Superphysics Superphysics
Chapter 13b

Genetic Engineering By Enki and Ninti

5 minutes  • 876 words

Were the Nefilim, at first, simply producing “human mules” to suit their requirements?

A rock carving found in the mountains of southern Elam depicts Enki seated holding a “laboratory” flask from which liquids are flowing.

Ninti, in a pose that indicates that she was a co-worker rather than a spouse, is seated next to him. She is the Mother Goddess or Goddess of Birth.

The two are flanked by lesser goddesses—reminiscent of the birth goddesses of the Creation tales.

Facing them are row upon row of human beings who all look alike—like products from the same mold. (Fig. 157)

The Sumerian tale also tell of Enki and Ninti initially creating imperfect males and females.

After Enki produced a “perfect model”—Adapa/Adam, “mass production” techniques began.

It implies that Man could not procreate on his own.

The inability of hybrids to procreate, it has been discovered recently, stems from a deficiency in the reproductive cells.

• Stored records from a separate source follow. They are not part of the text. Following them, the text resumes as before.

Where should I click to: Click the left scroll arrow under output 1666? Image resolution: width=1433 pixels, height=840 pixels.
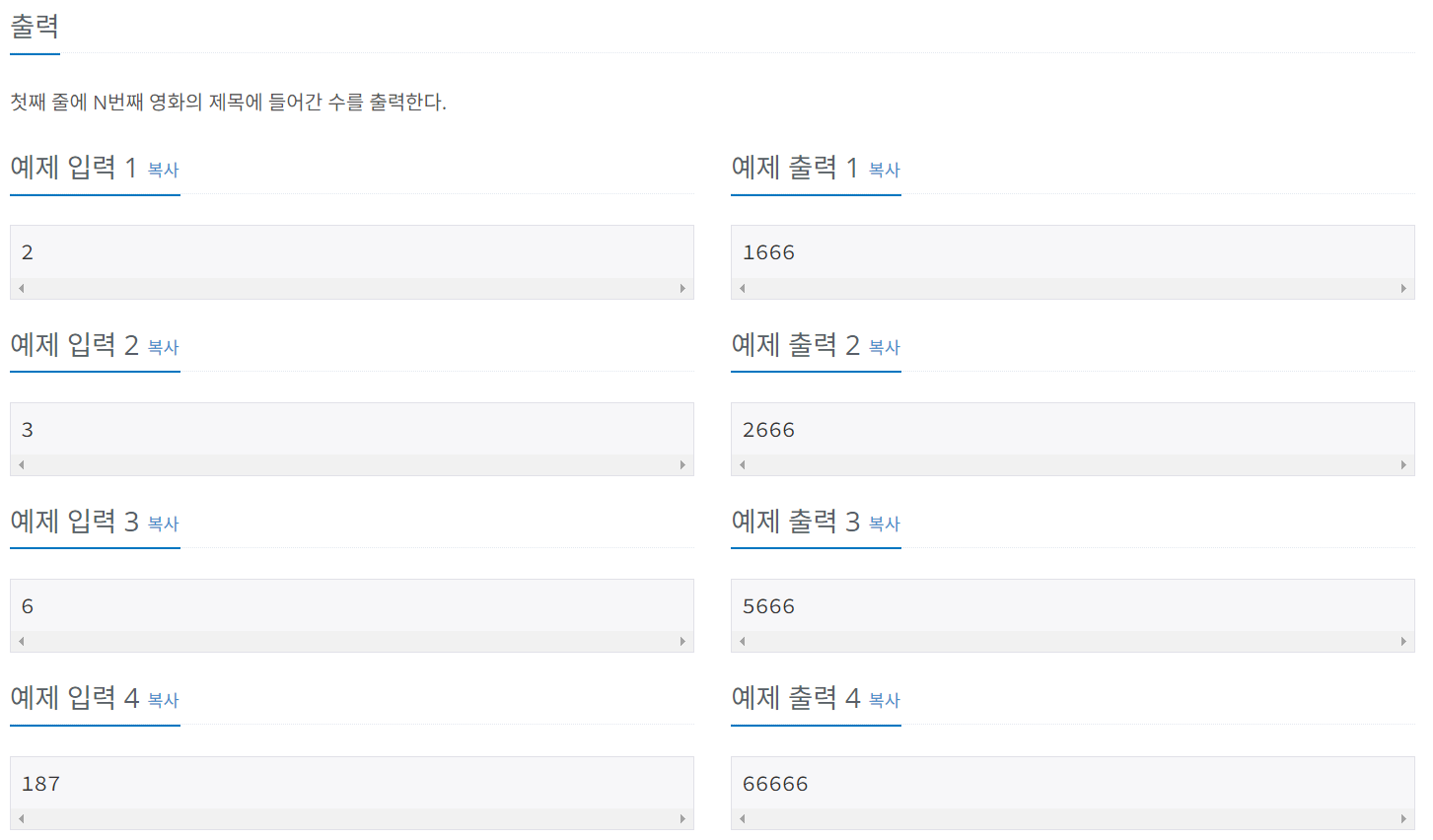click(x=741, y=288)
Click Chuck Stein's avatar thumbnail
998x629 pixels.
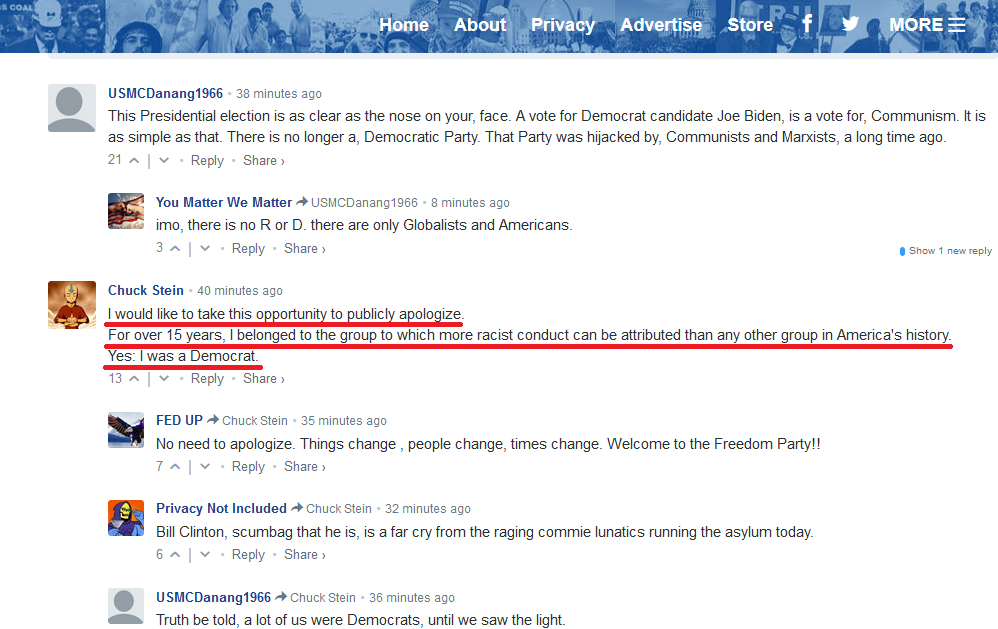(x=72, y=305)
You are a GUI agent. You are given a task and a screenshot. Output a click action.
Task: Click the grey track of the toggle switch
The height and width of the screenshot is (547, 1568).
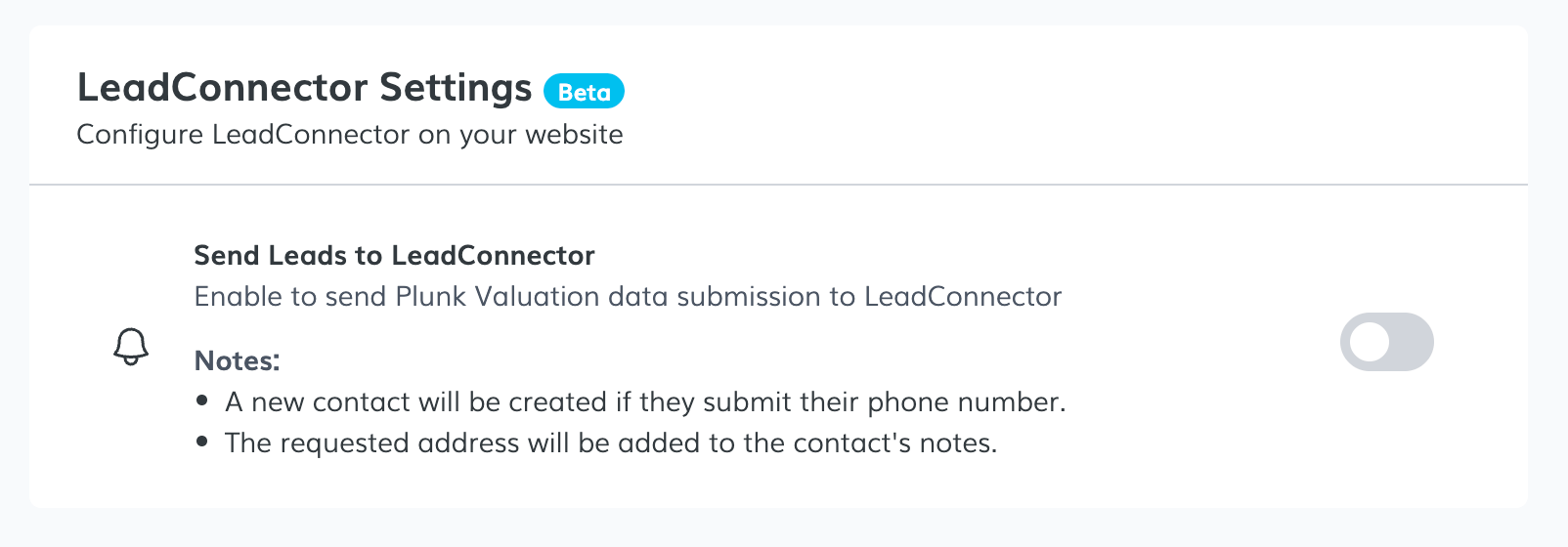[1413, 342]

While all cells contain only one set of the hereditary chromosomes, Man and other mammals are able to reproduce because their sex cells (the male sperm, the female ovum) contain two sets each.

But this unique feature is lacking in hybrids. Attempts are now being made through genetic engineering to provide hybrids with such a double set of chromosomes in their reproductive cells, making them sexually “normal.”

Was that what “The Serpent” accomplished for Mankind?

The biblical tale reveals many traces of its Sumerian origin, including the presence of other deities: “The Adam has become as one of us.”

The Deity and the Serpent—stood for Enlil and Enki.

Their antagonism originated in the transfer to Enlil of the command of Earth, although Enki had been the true pioneer.

While Enlil stayed at the comfortable Mission Control Center at Nippur, Enki was sent to organize the mining operations in the Lower World.

The mutiny by Enki was directed at Enlil and his son Ninurta.

It was Enki who suggested, and undertook, the creation of Primitive Workers; Enlil had to use force to obtain some of these wonderful creatures.

As the Sumerian texts recorded the course of human events, Enki as a rule emerges as Mankind’s protagonist, Enlil as its strict discipliner if not outright antagonist.

The role of a deity wishing to keep the new humans sexually suppressed, and of a deity willing and capable of bestowing on Mankind the fruit of “knowing,” fit Enlil and Enki perfectly.

Once more, Sumerian and biblical plays on words come to our aid. The biblical term for “Serpent” is nahash, which does mean “snake.”

But the word comes from the root NHSH, which means “to decipher, to find out”; so that nahash could also mean “he who can decipher, he who finds things out,” an epithet befitting Enki, the chief scientist, the God of Knowledge of the Nefilim.

Drawing parallels between the Mesopotamian tale of Adapa (who obtained “knowing” but failed to obtain eternal life) and the fate of Adam, S. Langdon (Semitic Mythology) reproduced a depiction unearthed in Mesopotamia that strongly suggests the biblical tale: a serpent entwined on a tree, pointing at its fruit.

The celestial symbols are significant: High above is the Planet of Crossing, which stood for Anu; near the serpent is the Moon’s crescent, which stood for Enki. (Fig. 158)

Most pertinent to our findings is the fact that in the Mesopotamian texts, the god who eventually granted “knowledge” to Adapa was none other than Enki:

Wide understanding he perfected for him… Wisdom [he had given him]… To him he had given Knowledge; Eternal Life he had not given him.

A pictorial tale engraved on a cylinder seal found in Mari may well be an ancient illustration of the Mesopotamian version of the tale in Genesis. The engraving shows a great god seated on high ground rising from watery waves—an obvious depiction of Enki. Water-spouting serpents protrude from each side of this “throne.”

Flanking this central figure are two treelike gods. The one on the right, whose branches have penis-shaped ends, holds up a bowl that presumably contains the Fruit of Life. The one on the left, whose branches have vagina-shaped ends, offers fruit-bearing branches, representing the Tree of “Knowing”—the god-given gift of procreation.

Standing to the side is another Great God; we suggest that he was Enlil. His anger at Enki is obvious. (Fig. 159)

We shall never know what caused this “conflict in the Garden of Eden.” But whatever Enki’s motives were, he did succeed in perfecting the Primitive Worker and in creating Homo sapiens, who could have his own offspring.

After Man’s acquisition of “knowing,” the Old Testament ceases to refer to him as “the Adam,” and adopts as its subject Adam, a specific person, the first patriarch of the line of people with whom the Bible was concerned. But this coming of age of Mankind also marked a schism between God and Man.

The parting of the ways, with Man no longer a dumb serf of the gods but a person tending for himself, is ascribed in the Book of Genesis not to a decision by Man himself but to the imposition of a punishment by the Deity: lest the Earthling also acquire the ability to escape mortality, he shall be cast out of the Garden of Eden.